- The Washington Times - Sunday, July 15, 2001

It's 10 a.m. on a Friday as theater patrons file in to Wolf Trap, the national park for the performing arts in Vienna. The crowd isn't there to get a good seat for the evening performance. In fact, it moves right past the Filene Center, the huge amphitheater where acts such as the National Symphony Orchestra and the Wolf Trap Opera Company perform.

After trooping through a meadow and over a creek, the visitors reach their destination Wolf Trap's Theatre-in-the-Woods, a rustic, 1,000-seat outdoor theater tucked into a shady spot on the grounds of the park.

Theatre-in-the-Woods has been a popular way to introduce children from ages 3 to 13 to the performing arts for 27 years, says Miriam Flaherty, Wolf Trap's director of education. The Wolf Trap Foundation sponsors the theater's performance series, which presents a variety of acts such as dance troupes, puppeteers and music groups. Perennial favorites include Dinorock, an entertaining trio of storytellers and actors, and Bob Brown Puppets, a local ensemble of oversized puppets and marionettes.

"It is a wonderful way for children to see performances that are appropriate for them," Ms. Flaherty says. "We work hard to present quality shows that expose kids to performances they might not ordinarily go to for easy entertainment."

The Theatre-in-the-Woods schedule tries to reflect what is playing at Wolf Trap, Ms. Flaherty says. While Riverdance was performing during the last week of June, for instance, the Culkin Irish dancers school-age dancers from the Culkin School in Silver Spring performed jigs and reels at Theatre-in-the-Woods.

Two acts are booked each week, with performances at 10 and 11:15 a.m. Tuesday through Saturday. The series expanded from six weeks to seven weeks this season, Ms. Flaherty says.

Part of the reason crowds pack the amphitheater daily is the price, which is $3 a ticket for one show, $5 for both shows. Free workshops with performers from the 10 a.m. show also are offered following the performance on Tuesdays, Thursdays and Saturdays.

"We're always looking for things to do in the summer that are cost-effective and fun," says Kelly Gray of Ashburn, Va., who brought her daughter Abby, 4, to see the Culkin dancers. "This is our first time, but I think we have reservations to come to four or five shows this summer."

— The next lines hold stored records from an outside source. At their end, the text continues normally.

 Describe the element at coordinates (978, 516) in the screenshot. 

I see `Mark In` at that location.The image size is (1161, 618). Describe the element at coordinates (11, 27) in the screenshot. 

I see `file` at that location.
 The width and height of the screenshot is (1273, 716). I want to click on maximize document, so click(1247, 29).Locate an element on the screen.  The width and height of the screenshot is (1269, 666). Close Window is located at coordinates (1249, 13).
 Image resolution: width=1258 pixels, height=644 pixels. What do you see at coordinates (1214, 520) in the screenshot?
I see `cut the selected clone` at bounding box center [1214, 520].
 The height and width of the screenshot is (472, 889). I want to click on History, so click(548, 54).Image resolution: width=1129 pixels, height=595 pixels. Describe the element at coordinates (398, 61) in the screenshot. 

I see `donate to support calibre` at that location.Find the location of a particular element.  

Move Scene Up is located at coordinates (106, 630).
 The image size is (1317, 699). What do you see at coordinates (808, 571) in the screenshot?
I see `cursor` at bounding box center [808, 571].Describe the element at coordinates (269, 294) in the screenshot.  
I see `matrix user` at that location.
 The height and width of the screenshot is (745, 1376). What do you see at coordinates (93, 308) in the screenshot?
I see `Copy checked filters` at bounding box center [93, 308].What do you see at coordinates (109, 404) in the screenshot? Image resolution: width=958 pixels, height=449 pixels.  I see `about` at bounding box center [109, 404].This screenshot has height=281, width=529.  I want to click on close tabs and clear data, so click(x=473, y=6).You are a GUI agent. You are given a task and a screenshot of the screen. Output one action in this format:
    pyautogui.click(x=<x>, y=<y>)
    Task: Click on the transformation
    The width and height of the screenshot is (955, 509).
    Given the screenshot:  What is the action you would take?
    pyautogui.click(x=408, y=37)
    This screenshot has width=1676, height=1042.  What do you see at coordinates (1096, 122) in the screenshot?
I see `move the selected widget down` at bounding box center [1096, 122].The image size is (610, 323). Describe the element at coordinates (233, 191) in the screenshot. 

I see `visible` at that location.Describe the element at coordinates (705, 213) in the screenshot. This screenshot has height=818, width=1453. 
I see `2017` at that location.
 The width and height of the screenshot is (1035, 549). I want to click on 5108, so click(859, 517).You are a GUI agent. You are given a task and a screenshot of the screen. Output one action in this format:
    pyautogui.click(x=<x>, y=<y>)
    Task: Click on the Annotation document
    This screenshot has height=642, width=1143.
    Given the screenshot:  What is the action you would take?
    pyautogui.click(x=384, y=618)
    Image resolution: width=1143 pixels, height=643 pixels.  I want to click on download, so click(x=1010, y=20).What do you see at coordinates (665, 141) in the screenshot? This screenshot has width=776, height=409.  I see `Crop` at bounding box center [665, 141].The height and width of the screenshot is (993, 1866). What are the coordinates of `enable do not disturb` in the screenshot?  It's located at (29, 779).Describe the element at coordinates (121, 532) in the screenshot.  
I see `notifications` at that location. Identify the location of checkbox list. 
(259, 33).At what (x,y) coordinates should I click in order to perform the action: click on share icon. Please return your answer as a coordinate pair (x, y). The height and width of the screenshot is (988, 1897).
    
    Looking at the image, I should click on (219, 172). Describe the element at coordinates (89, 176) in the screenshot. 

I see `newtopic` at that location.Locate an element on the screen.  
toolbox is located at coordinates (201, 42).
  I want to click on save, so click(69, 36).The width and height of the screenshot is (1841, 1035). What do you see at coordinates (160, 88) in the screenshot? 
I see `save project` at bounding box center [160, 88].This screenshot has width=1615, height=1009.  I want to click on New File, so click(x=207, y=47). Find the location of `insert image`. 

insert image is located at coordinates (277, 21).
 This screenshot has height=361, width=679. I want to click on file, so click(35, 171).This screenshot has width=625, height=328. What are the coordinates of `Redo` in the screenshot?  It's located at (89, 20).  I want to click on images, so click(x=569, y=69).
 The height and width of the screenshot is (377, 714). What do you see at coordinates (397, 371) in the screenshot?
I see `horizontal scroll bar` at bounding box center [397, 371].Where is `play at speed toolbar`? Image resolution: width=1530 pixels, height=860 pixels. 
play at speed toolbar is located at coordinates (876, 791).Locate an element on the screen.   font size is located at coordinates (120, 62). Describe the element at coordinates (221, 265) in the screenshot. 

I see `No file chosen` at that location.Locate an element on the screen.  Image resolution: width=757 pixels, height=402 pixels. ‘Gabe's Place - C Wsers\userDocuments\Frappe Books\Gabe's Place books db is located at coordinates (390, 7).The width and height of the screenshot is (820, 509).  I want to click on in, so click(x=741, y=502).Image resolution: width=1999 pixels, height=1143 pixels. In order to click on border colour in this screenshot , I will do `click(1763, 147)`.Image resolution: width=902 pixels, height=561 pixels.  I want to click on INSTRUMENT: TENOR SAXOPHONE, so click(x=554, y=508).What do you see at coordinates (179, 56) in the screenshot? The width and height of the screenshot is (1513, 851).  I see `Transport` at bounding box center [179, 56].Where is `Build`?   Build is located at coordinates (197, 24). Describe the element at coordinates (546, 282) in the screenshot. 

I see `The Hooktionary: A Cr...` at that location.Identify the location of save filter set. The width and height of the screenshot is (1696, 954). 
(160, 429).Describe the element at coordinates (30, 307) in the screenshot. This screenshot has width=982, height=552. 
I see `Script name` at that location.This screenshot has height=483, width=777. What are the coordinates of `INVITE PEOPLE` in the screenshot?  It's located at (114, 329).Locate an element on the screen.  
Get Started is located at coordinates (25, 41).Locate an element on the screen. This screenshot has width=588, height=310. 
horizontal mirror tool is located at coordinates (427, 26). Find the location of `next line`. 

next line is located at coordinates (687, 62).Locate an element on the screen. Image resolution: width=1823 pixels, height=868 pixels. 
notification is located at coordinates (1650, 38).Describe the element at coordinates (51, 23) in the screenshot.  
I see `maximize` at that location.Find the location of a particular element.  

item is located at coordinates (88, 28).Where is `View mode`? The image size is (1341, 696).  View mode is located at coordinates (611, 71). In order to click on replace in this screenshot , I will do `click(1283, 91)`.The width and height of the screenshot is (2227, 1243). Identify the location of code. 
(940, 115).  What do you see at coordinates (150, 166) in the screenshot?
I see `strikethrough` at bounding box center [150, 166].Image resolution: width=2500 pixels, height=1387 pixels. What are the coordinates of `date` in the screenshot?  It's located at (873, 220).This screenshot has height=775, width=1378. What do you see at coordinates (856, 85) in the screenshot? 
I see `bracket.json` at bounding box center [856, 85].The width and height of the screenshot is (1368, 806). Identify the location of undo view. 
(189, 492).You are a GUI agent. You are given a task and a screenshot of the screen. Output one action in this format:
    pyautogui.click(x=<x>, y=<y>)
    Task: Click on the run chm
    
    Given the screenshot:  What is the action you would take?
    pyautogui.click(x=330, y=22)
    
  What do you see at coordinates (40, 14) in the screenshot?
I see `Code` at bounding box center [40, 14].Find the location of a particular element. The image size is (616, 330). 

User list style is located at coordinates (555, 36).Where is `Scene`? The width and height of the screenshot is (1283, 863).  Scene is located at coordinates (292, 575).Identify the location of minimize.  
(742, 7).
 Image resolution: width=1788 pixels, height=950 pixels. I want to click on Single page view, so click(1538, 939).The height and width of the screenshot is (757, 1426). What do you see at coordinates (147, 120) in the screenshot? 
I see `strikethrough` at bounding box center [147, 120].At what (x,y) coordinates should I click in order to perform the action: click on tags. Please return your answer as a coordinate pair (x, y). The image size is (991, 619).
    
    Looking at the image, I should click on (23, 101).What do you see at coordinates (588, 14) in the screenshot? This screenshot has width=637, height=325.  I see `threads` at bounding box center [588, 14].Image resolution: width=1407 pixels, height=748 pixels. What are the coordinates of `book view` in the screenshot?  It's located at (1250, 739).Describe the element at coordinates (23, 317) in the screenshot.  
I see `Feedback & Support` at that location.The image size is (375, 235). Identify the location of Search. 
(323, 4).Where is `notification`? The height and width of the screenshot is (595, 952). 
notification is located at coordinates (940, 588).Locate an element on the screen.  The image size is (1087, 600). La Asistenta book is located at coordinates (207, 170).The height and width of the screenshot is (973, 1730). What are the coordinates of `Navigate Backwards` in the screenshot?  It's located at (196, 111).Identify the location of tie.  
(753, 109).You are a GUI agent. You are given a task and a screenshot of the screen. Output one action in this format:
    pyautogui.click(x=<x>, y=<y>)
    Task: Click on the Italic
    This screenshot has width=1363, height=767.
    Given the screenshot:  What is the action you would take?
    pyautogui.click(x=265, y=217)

The price of admission used to be even more affordable. From 1974 until 1999, when the program was run by the Department of the Interior, tickets to Theatre-in-the-Woods were free. Budget cuts put the theater in jeopardy three seasons ago, and the Wolf Trap Foundation was asked to take over the project. The only way to keep worthwhile acts booked was to start charging admission, Ms. Flaherty says.

"At first, people were disappointed," she says, "but it is still such a reasonable price. Other national parks charge. Other performing arts programs charge. It still is one of the best deals in the area."

It's an even better deal when you make a day of it. Many patrons bring a picnic and eat along the banks of the creek after the first show. Experienced Theatre-in-the-Woods visitors even bring swimsuits and water shoes to go wading in the creek's clear waters.

"Go ahead and play in the creek," Ms. Flaherty says. "It is a national park."